Stored dataset items:
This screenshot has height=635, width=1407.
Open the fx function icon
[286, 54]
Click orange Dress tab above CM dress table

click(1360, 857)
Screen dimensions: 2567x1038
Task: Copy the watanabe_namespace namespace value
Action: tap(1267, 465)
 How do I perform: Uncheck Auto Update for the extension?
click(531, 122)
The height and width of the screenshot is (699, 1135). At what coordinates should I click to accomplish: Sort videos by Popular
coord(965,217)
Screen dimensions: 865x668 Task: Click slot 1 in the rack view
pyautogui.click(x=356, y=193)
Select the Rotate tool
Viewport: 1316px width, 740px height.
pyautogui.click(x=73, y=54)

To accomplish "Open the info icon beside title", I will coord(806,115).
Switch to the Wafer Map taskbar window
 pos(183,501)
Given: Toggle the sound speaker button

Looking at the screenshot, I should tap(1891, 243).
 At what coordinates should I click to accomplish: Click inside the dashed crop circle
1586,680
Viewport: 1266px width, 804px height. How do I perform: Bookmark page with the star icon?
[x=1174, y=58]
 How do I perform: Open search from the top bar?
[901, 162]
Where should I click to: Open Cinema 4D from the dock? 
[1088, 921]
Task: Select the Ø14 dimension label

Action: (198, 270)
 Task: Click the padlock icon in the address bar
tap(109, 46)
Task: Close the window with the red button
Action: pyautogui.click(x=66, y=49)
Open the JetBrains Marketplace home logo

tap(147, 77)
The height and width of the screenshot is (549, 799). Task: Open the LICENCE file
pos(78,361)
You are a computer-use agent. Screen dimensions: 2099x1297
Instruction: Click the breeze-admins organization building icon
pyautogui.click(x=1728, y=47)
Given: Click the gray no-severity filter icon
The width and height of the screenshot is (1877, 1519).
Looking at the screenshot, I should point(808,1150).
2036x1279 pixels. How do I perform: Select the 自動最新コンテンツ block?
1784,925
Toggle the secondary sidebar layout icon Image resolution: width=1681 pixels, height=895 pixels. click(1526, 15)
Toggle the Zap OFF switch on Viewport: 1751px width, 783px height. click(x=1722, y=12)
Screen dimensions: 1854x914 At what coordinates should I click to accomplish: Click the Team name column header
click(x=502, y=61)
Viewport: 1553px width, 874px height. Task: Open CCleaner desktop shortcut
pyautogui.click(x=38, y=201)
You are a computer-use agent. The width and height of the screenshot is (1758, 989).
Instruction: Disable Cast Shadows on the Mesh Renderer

PROBLEM DETAILS: Print the records above exactly as they appear.

RESULT OF THIS TASK:
This screenshot has height=635, width=1407.
Open the fx function icon
[286, 54]
Click orange Dress tab above CM dress table

click(1360, 857)
Screen dimensions: 2567x1038
Task: Copy the watanabe_namespace namespace value
Action: tap(1267, 465)
 How do I perform: Uncheck Auto Update for the extension?
click(531, 122)
The height and width of the screenshot is (699, 1135). At what coordinates should I click to accomplish: Sort videos by Popular
coord(965,217)
Screen dimensions: 865x668 Task: Click slot 1 in the rack view
pyautogui.click(x=356, y=193)
Select the Rotate tool
Viewport: 1316px width, 740px height.
pyautogui.click(x=73, y=54)

To accomplish "Open the info icon beside title", I will coord(806,115).
Switch to the Wafer Map taskbar window
 pos(183,501)
Given: Toggle the sound speaker button

Looking at the screenshot, I should tap(1891, 243).
 At what coordinates should I click to accomplish: Click inside the dashed crop circle
1586,680
Viewport: 1266px width, 804px height. How do I perform: Bookmark page with the star icon?
[x=1174, y=58]
 How do I perform: Open search from the top bar?
[901, 162]
Where should I click to: Open Cinema 4D from the dock? 
[1088, 921]
Task: Select the Ø14 dimension label

Action: (198, 270)
 Task: Click the padlock icon in the address bar
tap(109, 46)
Task: Close the window with the red button
Action: pyautogui.click(x=66, y=49)
Open the JetBrains Marketplace home logo

tap(147, 77)
The height and width of the screenshot is (549, 799). Task: Open the LICENCE file
pos(78,361)
You are a computer-use agent. Screen dimensions: 2099x1297
Instruction: Click the breeze-admins organization building icon
pyautogui.click(x=1728, y=47)
Given: Click the gray no-severity filter icon
The width and height of the screenshot is (1877, 1519).
Looking at the screenshot, I should point(808,1150).
2036x1279 pixels. How do I perform: Select the 自動最新コンテンツ block?
1784,925
Toggle the secondary sidebar layout icon Image resolution: width=1681 pixels, height=895 pixels. click(1526, 15)
Toggle the Zap OFF switch on Viewport: 1751px width, 783px height. click(x=1722, y=12)
Screen dimensions: 1854x914 At what coordinates should I click to accomplish: Click the Team name column header
click(x=502, y=61)
Viewport: 1553px width, 874px height. Task: Open CCleaner desktop shortcut
pyautogui.click(x=38, y=201)
You are a computer-use agent. The width and height of the screenshot is (1758, 989).
Instruction: Disable Cast Shadows on the Mesh Renderer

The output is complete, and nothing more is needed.